Rust is a breath of fresh air.
That by itself is only a cause. What's the effect, what's the symptom of this attitude, what are the practical observable results? Gatekeeping? Rude forum responses? (I know OCaml partially suffered from that and they can be fairly elitistic; when you ask something fairly normal nowadays like "what's the preferred package manager?" or "how do you build a project?" is sometimes met with smartass responses like "what's a project?")
> I love the language and worked with it professionally for over a year, but I can’t stand everything around the developer experience and community.
Sums up my experience with several development communities, yep. I can relate.
> Rust is a breath of fresh air.
I feel the same, the community is extremely pragmatic. I've met a few a-holes but they were a very, very rare exception. 99% of everyone I interacted with was just like me: they were looking how to get the job done AND write idiomatic and efficient code.
This really depends. I don't care about some abstract notion of a community BUT if I can't get basic stuff done because documentation is not good and the official forum responses are not helpful then yes, I absolutely will abandon the language.
To this day, languages differ a lot. I.e. in Elixir and Rust I can just add dependencies to a file (Rust even allows you to add the dep via a CLI command) and then reference it in your code a minute later, issue a command and your project is compiled and runs and you see the result.

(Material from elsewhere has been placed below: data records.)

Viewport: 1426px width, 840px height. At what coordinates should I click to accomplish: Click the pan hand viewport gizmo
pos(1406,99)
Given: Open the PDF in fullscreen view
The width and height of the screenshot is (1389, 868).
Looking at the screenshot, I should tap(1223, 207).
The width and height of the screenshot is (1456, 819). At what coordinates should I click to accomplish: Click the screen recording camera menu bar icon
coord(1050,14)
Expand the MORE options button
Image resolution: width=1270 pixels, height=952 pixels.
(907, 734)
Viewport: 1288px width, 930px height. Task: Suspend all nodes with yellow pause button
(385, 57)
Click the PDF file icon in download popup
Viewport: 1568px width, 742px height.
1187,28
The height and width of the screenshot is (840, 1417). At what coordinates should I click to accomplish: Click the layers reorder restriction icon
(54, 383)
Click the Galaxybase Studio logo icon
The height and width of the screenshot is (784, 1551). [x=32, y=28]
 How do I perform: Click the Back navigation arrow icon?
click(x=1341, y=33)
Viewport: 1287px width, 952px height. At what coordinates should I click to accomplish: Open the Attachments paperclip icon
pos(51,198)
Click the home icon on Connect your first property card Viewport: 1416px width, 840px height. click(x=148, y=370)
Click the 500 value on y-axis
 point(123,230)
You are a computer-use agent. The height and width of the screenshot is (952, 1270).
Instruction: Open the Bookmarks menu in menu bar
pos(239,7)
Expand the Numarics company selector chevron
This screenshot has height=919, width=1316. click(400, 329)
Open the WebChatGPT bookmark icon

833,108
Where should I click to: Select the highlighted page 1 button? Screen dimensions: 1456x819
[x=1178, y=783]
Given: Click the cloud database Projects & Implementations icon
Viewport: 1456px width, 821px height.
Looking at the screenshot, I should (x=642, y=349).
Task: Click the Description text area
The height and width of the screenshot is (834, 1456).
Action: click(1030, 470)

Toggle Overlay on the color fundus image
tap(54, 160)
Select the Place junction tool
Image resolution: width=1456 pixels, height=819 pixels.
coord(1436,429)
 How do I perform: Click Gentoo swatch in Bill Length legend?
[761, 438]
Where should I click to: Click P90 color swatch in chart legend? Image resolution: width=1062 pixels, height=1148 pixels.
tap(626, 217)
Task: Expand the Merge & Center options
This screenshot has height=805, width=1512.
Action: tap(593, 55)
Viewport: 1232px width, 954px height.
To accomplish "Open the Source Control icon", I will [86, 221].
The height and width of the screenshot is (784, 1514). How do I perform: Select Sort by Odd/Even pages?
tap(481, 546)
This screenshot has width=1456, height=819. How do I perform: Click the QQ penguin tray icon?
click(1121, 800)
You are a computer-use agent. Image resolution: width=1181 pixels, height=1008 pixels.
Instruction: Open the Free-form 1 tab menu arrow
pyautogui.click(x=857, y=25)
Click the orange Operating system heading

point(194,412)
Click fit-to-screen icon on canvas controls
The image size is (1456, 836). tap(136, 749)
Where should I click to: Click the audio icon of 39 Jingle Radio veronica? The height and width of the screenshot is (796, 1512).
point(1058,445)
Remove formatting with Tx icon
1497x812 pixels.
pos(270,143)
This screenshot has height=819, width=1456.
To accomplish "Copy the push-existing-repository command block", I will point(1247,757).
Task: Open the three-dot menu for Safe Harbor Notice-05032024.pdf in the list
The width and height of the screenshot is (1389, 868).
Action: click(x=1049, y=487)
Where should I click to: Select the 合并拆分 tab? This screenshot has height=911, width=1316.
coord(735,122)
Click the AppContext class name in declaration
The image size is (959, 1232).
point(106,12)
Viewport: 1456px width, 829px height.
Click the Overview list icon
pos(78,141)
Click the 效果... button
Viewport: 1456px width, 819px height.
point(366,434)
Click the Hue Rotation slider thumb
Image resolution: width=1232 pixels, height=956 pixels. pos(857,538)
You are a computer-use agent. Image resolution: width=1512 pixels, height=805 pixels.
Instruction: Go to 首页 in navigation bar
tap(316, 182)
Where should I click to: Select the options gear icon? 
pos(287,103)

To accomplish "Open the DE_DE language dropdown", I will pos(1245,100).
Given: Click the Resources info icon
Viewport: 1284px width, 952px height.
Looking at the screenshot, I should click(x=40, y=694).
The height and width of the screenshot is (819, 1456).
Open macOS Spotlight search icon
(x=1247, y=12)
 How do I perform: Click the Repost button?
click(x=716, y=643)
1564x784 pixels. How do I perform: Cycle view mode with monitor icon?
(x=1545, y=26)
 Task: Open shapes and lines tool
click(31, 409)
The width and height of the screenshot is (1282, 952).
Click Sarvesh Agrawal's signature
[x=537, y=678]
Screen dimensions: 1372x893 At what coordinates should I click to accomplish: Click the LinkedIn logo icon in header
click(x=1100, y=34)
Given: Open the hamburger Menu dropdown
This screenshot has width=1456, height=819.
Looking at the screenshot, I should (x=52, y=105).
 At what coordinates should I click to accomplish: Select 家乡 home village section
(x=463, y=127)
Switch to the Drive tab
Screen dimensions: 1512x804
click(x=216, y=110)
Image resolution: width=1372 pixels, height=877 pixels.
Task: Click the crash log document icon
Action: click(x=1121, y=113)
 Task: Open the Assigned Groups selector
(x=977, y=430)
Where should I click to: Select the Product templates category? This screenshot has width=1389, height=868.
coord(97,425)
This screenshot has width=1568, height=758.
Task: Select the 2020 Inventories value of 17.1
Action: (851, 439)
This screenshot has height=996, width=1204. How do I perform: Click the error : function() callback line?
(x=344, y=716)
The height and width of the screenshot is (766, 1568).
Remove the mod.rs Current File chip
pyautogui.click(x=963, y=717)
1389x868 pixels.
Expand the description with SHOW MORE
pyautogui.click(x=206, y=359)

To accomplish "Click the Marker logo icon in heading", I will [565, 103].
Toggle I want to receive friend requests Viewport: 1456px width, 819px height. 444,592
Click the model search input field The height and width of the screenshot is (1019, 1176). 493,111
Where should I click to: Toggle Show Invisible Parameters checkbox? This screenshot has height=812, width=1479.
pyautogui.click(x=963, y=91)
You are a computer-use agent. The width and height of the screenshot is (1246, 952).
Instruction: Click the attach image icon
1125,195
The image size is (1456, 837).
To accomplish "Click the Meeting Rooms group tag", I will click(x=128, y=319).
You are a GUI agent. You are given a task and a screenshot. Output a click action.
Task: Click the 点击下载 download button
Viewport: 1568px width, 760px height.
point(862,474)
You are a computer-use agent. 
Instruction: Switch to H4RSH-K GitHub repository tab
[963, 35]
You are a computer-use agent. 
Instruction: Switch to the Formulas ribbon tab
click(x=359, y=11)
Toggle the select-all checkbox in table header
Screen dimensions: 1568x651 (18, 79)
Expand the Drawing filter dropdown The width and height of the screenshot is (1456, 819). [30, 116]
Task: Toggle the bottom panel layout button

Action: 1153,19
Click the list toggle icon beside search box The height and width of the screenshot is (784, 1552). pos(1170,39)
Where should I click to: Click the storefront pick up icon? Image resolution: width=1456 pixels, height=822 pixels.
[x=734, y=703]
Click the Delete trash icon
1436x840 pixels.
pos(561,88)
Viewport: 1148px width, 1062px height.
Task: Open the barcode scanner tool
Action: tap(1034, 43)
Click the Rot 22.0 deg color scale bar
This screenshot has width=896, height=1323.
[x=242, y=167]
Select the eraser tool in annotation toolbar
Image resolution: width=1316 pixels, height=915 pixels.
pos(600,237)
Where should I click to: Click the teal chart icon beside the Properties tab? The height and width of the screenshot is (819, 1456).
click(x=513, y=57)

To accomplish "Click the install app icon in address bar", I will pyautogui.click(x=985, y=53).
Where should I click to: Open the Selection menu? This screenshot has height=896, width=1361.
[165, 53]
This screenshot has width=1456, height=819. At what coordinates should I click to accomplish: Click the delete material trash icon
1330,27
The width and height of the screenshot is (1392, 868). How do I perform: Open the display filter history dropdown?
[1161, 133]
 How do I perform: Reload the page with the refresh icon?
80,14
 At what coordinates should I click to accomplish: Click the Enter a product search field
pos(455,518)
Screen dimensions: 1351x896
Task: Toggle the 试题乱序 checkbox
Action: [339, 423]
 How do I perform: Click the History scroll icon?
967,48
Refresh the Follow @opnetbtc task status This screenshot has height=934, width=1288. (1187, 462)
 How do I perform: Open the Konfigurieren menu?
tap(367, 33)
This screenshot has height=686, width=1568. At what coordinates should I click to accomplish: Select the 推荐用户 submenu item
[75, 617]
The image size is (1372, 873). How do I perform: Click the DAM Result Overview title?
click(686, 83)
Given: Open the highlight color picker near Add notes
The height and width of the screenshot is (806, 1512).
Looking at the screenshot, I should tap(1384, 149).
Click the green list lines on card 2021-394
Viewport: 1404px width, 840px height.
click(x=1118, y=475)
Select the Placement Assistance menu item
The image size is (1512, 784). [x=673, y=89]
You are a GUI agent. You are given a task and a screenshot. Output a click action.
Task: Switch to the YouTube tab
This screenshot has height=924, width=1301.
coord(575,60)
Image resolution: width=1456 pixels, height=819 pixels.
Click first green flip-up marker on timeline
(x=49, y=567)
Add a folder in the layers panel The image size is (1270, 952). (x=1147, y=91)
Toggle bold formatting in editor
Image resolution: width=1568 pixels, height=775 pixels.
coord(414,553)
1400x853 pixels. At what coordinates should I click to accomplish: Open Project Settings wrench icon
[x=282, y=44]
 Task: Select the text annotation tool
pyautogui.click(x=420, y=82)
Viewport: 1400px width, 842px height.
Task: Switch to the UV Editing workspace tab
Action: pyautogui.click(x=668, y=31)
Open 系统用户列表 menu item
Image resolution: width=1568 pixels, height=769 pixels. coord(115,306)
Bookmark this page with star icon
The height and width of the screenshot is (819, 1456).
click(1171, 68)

Now ask me how much time I spent fiddling with OCaml's `dune` and `esy` which are a project manager and a dependency manager respectively. Took me an entire weekend to get one simple code to compile with a singular CLI command, and then run it. And community was not helpful: "check the docs", which I did 15 times probably over the course of that same weekend.
To go back to your point, friendly / welcoming community is just a bonus. The community has to be helpful above everything else. Some people are noobs. Some people like myself are senior BUT are unwilling to start over and are just looking for "how to do X and Y without spending a full day?". Some people are trying to make a presentation to advocate for the technology on an internal meeting. Examples abound.
I am not an experienced moderator (nor I ever want to be) but I've witnessed significant differences in how various programming language (or just a framework) communities act, and how helpful they are. It absolutely isn't identical or even close. Some are downright off-putting.
Finally, I make no claims about Haskell in any way except only one thing: when I saw its huge combinatorial explosion of different compilers, I gave up on the spot. Give me 2-3 options and leave the rest to the enthusiasts.